[EXERCISE]: From the email exchange about naming things in code and equations, return the passage that opens with the words containing "I wouldn't advocate" and closes with "difficult to understand.", copied word for word.

[SELECTED EXTRACT]:
On 29/09/12 23:57, Oscar Benjamin wrote:
On 29 September 2012 22:57, Alan Gauld <alan.ga...@btinternet.com

    My point is that we should not choose short names just to keep an
    expression on a single line....

    in written math too. (Most of the equations I remember reading from
    my quantum mechanics days were split over at least 3 lines... trying

I wouldn't advocate forcing an equation onto a single line if it doesn't
fit on a single line. However, I'm sure that the equations you're
refering to would have already been using lots of symbols described by
very succinct single-greek/latin-letters and other simple glyphs.

Yes which made them even more difficult to understand.

> Now imagine replacing each of those single letter symbols
> with English underscore-separated words so instead of letter
> capital psi you would have 'time_dependent_wave_function'
> and instead of hbar you would have 'planks_constant_over_twopi'
> and so on. Your equation would go from three lines to thirty

One of the things I like about programming is that I can take those types of equations and break them into chunks and put them in
separate named functions. Then each term gets evaluated separately
and has a name that represents what it means in physical terms.

[DATA SEGMENT]:
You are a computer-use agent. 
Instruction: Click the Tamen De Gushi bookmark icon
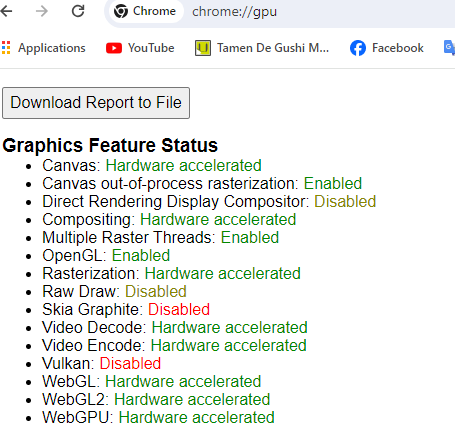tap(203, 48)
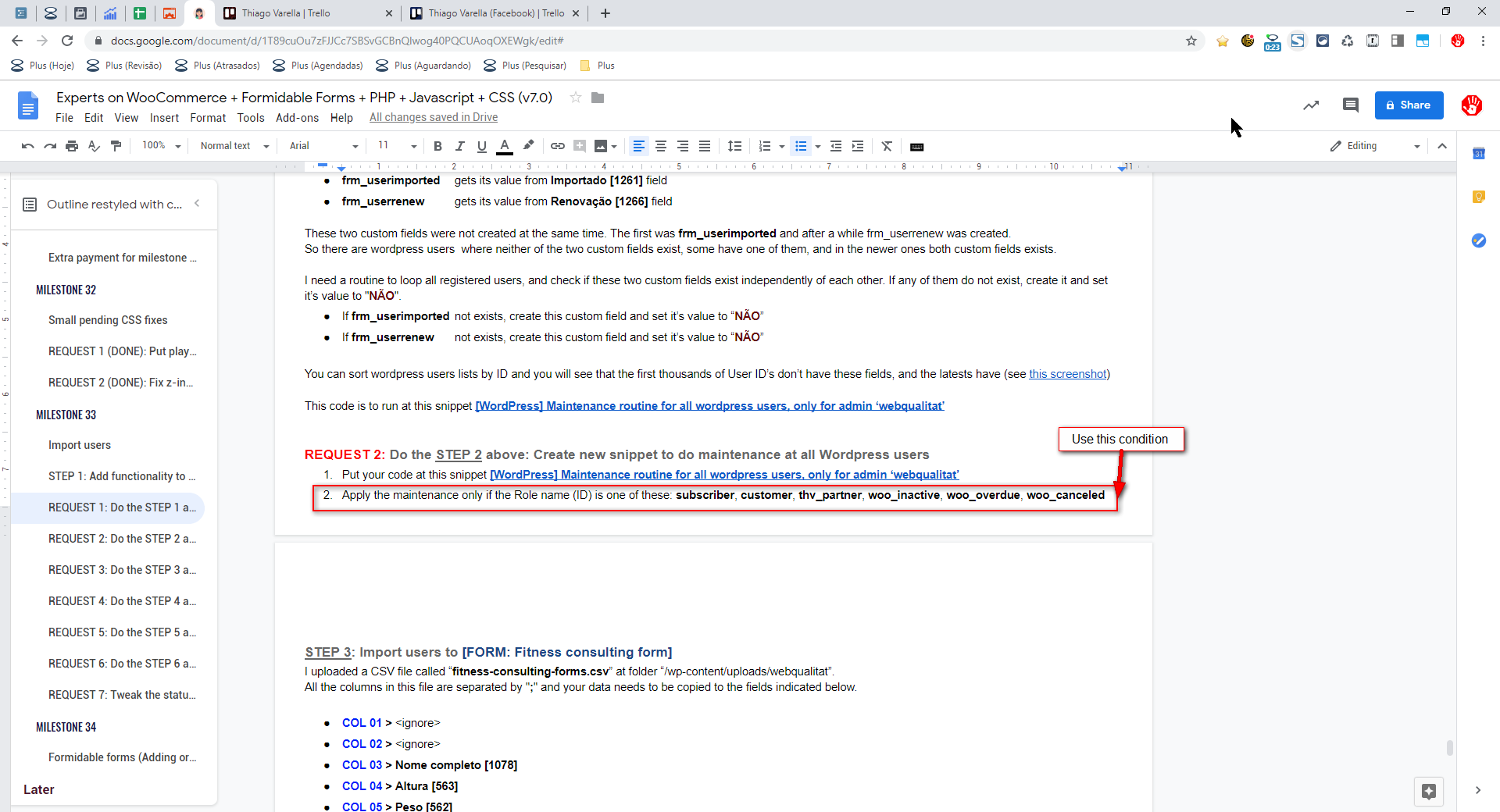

[CORRECT RESULT]:
I wouldn't advocate forcing an equation onto a single line if it doesn't
fit on a single line. However, I'm sure that the equations you're
refering to would have already been using lots of symbols described by
very succinct single-greek/latin-letters and other simple glyphs.

Yes which made them even more difficult to understand.